I started hearing myself saying things like: What about my needs? Why should I give in?
After graduation I married my soul mate and I immediately realized: I’m selfish and rigid. Of course, there are degrees to each of these character traits. But I started hearing myself saying things like: What about my needs? Why should I give in? Why should I do the dishes again?
From the beginning we were blessed with a marriage that was full of positive regard and respect. So I knew that I was discovering something new about myself. I did care when I stumbled over shoes scattered across the living room. And I realized that I wasn’t always in the mood to give and that giving became harder when it was expected instead of volunteered.
This self discovery reached new pinnacles when we were blessed with children. All of a sudden it didn’t matter whether or not I was in the mood to give. I had to get up four times in the middle of the night even if I didn’t want to. I had to clean up the throw up and change the sheets six times in one night when all the kids came down with the same stomach virus. And I had to be up again at six the next morning, ready to serve breakfast and pack lunches and do all of this with a smile.
One morning I finally admitted to myself: This is hard. I never had that moment in my volunteering days. I could smile at a student or a patient and say, “See you next week.” But being a wife and mother, there wasn’t a next week or even a next minute; there was only now.
When I took an honest look at myself, I realized what I was really missing. The applause. The silent admiring glances of friends and colleagues. The long list of achievements and activities that filled my resume. And though I knew better, I would clean up the kitchen for the fifth time and change the tenth diaper of the day and think: This doesn’t count. I’m not achieving anything.
Then our fourth child was born. He was a beautiful, healthy baby who flashed his first smile when he was only one-month old. But he didn’t like to sleep. Ever. And the truth is that I cannot listen to a baby crying. For the first five months of my son’s life, I fed him and cradled him every hour. Needless to say I was very tired, but one night when my son was five months old he slept through the whole night. Eight hours of perfect sleep in which I kept sneaking into his room and checking his soft breathing. And that was it. He slept through the night starting then.

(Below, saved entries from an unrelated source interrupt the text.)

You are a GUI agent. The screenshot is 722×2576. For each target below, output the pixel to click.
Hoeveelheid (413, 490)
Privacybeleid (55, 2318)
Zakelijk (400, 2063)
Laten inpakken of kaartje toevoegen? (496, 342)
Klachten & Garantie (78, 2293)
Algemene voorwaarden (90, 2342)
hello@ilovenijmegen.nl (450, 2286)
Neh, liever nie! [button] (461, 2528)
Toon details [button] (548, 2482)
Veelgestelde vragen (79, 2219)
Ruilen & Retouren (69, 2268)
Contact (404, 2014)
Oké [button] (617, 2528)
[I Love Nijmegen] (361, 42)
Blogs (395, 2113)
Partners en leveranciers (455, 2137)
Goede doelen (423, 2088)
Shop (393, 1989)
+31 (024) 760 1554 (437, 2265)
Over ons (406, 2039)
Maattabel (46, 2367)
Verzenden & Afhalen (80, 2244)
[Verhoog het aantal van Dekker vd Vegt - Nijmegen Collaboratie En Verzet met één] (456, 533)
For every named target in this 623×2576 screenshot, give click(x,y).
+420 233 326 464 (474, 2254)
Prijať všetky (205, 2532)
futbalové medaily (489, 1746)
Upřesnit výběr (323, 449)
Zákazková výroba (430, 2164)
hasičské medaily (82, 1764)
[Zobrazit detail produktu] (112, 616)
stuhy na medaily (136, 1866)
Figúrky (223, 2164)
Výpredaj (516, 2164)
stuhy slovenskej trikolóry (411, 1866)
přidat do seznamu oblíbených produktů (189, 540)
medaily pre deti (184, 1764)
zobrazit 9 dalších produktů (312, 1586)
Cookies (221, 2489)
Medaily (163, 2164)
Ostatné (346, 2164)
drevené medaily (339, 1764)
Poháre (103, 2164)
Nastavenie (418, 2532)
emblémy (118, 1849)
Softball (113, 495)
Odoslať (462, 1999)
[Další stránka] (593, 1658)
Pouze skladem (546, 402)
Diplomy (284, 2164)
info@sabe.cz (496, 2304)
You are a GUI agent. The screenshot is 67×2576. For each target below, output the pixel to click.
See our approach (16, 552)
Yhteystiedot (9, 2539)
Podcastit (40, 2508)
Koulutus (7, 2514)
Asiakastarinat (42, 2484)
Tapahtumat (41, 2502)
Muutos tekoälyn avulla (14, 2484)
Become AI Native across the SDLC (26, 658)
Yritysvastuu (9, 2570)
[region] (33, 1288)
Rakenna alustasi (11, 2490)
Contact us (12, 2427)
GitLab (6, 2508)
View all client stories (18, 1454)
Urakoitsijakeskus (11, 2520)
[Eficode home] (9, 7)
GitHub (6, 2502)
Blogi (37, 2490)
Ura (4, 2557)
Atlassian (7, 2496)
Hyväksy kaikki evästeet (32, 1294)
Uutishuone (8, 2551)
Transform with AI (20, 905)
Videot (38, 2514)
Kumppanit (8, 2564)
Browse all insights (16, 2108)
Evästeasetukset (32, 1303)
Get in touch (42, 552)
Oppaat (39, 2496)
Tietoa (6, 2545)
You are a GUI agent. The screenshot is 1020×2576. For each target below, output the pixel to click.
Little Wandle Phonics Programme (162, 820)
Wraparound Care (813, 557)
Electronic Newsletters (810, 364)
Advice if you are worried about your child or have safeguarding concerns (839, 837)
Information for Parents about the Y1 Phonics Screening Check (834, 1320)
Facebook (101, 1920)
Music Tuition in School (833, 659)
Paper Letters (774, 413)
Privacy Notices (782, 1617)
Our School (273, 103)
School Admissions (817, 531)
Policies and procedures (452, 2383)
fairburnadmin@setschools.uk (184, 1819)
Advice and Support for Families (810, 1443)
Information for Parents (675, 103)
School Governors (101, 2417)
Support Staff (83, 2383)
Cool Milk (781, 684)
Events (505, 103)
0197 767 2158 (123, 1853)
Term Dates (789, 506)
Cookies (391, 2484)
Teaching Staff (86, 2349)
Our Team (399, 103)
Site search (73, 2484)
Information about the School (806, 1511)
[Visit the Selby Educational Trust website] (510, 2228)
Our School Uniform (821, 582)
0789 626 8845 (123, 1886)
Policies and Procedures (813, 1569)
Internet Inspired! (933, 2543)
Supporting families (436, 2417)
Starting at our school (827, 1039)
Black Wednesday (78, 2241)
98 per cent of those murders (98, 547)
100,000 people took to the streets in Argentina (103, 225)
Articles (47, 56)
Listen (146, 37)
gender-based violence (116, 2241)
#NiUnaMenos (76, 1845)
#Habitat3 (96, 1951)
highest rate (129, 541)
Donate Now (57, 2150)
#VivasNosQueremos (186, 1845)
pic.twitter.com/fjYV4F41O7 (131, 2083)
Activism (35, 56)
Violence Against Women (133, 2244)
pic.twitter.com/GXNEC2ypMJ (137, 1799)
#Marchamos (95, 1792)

Real giving comes when you’re not in the mood, and all you want to do is go to sleep.
On the second night, I was so worried about the baby. Why wasn’t he waking up to eat? So I tiptoed into his room and stared into his crib. His arms were above his head and his chest was rising and falling in soft, barely perceptible motion. And I felt a tear wind its way down my cheek. I finally discovered that everything that I give to my family does count. It counts not because I will receive an award or anyone is going to add my sleepless nights to my resume. It counts because being a mother makes me into a giving person. It forces me to give in ways that I would never believe I could. It allows me to finally surpass the limits of myself in a way that a hundred volunteer activities never could.
And as I turned away from my sleeping son, I got it. Real giving comes when you’re not in the mood, and all you want to do is go to sleep. Real giving comes when you’ve worked all day, and you come home to an upside down house full of people who all want your attention. Real giving comes when you’re hungry, but you feed someone else first. Real giving begins when you can’t sign out after your shift.
I have started to see that how we give changes ourselves and the world forever. It all counts.